WORK TO BE COMPLETED: Reproduce each line from the first in the data through the line that contains "You are a computer-use agent. 405x394 pixels." exactly; give nothing else.

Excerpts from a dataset
- Opening Delimiter -
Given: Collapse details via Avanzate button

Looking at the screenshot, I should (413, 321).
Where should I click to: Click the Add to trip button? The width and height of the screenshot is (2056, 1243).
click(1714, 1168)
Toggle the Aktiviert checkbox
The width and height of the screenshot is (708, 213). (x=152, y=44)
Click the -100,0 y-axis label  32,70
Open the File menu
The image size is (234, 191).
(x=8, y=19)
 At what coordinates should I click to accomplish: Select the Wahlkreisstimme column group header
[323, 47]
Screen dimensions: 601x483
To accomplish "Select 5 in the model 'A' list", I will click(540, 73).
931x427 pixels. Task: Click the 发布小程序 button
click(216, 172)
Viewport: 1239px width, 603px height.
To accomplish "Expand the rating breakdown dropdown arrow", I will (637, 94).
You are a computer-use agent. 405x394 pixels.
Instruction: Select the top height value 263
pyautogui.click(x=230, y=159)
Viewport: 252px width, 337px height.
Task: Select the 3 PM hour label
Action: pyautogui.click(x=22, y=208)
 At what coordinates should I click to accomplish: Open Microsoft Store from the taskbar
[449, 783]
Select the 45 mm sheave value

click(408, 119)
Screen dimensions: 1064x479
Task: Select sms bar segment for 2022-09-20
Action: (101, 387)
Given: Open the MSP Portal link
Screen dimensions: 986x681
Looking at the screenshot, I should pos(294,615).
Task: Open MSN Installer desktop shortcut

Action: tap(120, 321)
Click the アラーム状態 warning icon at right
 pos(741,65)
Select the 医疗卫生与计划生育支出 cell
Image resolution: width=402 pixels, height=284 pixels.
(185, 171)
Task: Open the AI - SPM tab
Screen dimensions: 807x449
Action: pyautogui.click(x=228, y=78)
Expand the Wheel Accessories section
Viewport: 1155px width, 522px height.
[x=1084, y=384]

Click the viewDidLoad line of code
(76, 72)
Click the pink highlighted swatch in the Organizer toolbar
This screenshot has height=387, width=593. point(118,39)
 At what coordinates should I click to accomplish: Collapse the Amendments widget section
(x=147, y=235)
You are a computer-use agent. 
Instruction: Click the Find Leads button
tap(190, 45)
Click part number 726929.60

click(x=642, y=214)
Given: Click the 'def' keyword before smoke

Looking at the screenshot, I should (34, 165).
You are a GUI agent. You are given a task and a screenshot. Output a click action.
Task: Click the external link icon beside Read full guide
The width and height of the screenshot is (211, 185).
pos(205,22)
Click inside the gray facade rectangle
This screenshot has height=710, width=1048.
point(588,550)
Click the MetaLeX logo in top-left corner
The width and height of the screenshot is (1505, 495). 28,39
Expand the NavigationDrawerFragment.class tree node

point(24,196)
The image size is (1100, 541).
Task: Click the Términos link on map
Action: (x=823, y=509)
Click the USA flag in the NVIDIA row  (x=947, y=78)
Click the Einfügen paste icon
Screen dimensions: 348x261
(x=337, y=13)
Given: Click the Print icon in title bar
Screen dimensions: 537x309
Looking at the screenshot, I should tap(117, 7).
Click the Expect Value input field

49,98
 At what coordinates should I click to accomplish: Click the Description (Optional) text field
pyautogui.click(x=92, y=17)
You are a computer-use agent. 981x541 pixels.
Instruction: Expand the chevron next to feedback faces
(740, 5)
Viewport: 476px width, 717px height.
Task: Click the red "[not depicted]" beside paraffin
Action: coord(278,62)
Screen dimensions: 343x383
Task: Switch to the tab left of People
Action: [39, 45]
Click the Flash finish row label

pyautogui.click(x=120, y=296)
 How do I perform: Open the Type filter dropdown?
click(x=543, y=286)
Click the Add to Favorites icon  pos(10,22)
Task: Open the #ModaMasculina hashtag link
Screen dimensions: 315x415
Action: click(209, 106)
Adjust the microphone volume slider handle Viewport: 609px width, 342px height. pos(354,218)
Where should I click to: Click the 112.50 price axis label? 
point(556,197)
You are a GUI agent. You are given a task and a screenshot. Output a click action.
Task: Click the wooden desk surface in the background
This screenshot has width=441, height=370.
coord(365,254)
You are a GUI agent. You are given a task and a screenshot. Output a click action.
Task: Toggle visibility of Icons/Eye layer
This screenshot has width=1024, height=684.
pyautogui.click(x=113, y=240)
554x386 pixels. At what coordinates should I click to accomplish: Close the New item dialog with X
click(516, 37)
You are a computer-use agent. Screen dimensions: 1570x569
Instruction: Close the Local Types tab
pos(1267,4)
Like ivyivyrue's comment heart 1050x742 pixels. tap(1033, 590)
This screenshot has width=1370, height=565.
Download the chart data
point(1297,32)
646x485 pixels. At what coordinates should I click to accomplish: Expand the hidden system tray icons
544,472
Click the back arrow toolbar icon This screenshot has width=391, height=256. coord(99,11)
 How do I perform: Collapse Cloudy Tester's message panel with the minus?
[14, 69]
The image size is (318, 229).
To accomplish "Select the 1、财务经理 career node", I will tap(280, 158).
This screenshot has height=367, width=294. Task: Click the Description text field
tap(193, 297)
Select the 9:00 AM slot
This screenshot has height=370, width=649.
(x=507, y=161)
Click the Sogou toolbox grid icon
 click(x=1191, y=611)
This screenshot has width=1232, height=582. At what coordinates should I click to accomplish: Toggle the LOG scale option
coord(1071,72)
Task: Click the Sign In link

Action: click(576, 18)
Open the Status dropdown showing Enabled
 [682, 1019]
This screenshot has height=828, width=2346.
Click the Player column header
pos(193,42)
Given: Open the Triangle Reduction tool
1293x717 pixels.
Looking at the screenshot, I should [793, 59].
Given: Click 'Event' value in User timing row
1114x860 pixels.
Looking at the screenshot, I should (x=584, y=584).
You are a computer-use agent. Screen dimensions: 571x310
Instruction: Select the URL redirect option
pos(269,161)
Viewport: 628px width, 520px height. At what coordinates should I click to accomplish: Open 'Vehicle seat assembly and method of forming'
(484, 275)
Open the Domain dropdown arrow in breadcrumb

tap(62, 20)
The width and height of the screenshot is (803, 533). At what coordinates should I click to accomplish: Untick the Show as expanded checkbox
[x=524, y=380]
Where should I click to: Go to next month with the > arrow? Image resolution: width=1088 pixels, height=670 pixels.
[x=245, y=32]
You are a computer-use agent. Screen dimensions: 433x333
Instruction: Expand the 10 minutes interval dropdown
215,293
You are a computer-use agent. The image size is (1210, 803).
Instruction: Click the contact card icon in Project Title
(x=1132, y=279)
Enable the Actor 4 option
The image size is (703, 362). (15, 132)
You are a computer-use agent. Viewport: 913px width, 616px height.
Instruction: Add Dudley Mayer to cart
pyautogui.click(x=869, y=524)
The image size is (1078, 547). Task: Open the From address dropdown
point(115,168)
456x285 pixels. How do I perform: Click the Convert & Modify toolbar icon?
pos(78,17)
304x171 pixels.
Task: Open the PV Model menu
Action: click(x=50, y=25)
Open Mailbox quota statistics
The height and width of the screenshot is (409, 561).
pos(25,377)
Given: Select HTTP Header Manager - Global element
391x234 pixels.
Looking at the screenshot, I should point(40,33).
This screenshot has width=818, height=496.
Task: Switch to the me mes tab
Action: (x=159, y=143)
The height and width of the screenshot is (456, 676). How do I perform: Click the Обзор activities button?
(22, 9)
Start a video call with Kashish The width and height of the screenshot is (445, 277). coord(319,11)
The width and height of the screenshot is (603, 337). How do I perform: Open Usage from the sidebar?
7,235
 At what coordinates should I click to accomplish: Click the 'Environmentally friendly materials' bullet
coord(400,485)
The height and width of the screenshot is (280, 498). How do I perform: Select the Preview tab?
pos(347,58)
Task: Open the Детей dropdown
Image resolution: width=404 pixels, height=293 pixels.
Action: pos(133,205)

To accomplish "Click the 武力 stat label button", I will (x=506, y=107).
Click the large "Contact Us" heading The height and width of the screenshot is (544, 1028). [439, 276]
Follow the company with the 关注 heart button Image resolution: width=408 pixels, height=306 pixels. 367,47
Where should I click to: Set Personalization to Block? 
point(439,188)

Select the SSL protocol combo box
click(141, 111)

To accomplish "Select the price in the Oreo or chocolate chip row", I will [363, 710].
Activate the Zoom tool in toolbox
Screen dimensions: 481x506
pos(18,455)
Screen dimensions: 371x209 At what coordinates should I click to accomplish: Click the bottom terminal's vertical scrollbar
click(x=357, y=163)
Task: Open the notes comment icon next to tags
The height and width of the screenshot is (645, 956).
- Closing Delimiter -
EXERCISE OUTPUT:
Given: Collapse details via Avanzate button

Looking at the screenshot, I should (413, 321).
Where should I click to: Click the Add to trip button? The width and height of the screenshot is (2056, 1243).
click(1714, 1168)
Toggle the Aktiviert checkbox
The width and height of the screenshot is (708, 213). (x=152, y=44)
Click the -100,0 y-axis label  32,70
Open the File menu
The image size is (234, 191).
(x=8, y=19)
 At what coordinates should I click to accomplish: Select the Wahlkreisstimme column group header
[323, 47]
Screen dimensions: 601x483
To accomplish "Select 5 in the model 'A' list", I will click(540, 73).
931x427 pixels. Task: Click the 发布小程序 button
click(216, 172)
Viewport: 1239px width, 603px height.
To accomplish "Expand the rating breakdown dropdown arrow", I will (637, 94).
You are a computer-use agent. 405x394 pixels.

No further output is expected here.